[Task statement] Look through the data for the string "computer". Copy every line where it is found.

[Data section]
* * * * * * * * *

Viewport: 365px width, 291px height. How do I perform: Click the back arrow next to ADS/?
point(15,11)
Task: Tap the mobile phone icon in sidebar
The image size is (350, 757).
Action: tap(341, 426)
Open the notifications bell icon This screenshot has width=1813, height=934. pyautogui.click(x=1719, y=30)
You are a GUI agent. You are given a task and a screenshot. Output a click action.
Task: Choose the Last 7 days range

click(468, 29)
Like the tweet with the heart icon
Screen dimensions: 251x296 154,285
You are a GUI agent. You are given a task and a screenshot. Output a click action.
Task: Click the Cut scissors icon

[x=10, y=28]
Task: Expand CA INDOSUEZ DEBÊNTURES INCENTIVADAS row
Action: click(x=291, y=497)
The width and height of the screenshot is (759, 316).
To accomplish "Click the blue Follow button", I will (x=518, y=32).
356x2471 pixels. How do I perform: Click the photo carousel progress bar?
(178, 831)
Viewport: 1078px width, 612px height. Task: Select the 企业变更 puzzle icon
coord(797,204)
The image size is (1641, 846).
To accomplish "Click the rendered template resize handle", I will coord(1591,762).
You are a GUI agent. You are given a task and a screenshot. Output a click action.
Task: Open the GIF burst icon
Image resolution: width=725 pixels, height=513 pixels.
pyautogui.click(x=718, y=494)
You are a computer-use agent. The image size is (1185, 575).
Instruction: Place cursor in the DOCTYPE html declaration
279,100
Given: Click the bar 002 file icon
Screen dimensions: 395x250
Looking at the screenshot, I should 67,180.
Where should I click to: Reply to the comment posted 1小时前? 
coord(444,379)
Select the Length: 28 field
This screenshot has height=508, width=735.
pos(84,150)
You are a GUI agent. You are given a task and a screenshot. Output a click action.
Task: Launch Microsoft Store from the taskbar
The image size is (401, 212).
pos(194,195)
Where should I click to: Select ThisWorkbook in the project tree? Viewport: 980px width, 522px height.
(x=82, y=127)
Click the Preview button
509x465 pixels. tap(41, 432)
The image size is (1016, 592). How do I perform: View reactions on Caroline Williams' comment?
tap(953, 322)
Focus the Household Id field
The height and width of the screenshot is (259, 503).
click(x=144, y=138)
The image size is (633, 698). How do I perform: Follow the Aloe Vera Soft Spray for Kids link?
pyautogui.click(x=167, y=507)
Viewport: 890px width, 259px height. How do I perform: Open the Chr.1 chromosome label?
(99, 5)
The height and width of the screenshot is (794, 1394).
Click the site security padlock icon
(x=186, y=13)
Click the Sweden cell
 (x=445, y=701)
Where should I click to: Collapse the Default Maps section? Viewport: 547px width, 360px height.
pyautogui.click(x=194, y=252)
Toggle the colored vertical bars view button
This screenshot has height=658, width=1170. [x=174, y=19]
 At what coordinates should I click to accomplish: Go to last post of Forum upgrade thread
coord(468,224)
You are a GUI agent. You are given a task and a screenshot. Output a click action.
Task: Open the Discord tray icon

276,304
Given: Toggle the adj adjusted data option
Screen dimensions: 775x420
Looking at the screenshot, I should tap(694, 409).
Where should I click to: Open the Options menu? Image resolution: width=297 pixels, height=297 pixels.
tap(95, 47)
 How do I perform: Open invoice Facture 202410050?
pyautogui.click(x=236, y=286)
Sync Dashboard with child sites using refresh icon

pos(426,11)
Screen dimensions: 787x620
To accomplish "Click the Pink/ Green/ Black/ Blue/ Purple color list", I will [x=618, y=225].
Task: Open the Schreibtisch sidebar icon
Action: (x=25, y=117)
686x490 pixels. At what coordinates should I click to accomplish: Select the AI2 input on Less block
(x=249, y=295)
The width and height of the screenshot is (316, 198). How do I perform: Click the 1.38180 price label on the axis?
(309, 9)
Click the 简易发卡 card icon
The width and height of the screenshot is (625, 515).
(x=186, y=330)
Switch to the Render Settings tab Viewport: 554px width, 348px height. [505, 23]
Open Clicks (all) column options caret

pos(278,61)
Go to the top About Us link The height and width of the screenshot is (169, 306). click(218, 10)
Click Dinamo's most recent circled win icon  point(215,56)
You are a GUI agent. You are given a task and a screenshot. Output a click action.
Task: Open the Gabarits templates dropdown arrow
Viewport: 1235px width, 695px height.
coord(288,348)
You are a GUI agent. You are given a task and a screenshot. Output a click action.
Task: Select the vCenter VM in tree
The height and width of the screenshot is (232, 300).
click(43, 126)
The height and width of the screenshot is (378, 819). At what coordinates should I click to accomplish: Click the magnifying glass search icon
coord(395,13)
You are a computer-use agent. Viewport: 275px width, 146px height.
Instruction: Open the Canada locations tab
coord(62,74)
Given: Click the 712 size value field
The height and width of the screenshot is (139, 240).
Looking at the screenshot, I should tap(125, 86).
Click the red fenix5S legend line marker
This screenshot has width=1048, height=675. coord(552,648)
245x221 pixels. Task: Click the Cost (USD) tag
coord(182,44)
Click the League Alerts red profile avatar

* * * * * * * * *

[Answer]
You are a computer-use agent. The image size is (1185, 575).
You are a computer-use agent. Viewport: 275px width, 146px height.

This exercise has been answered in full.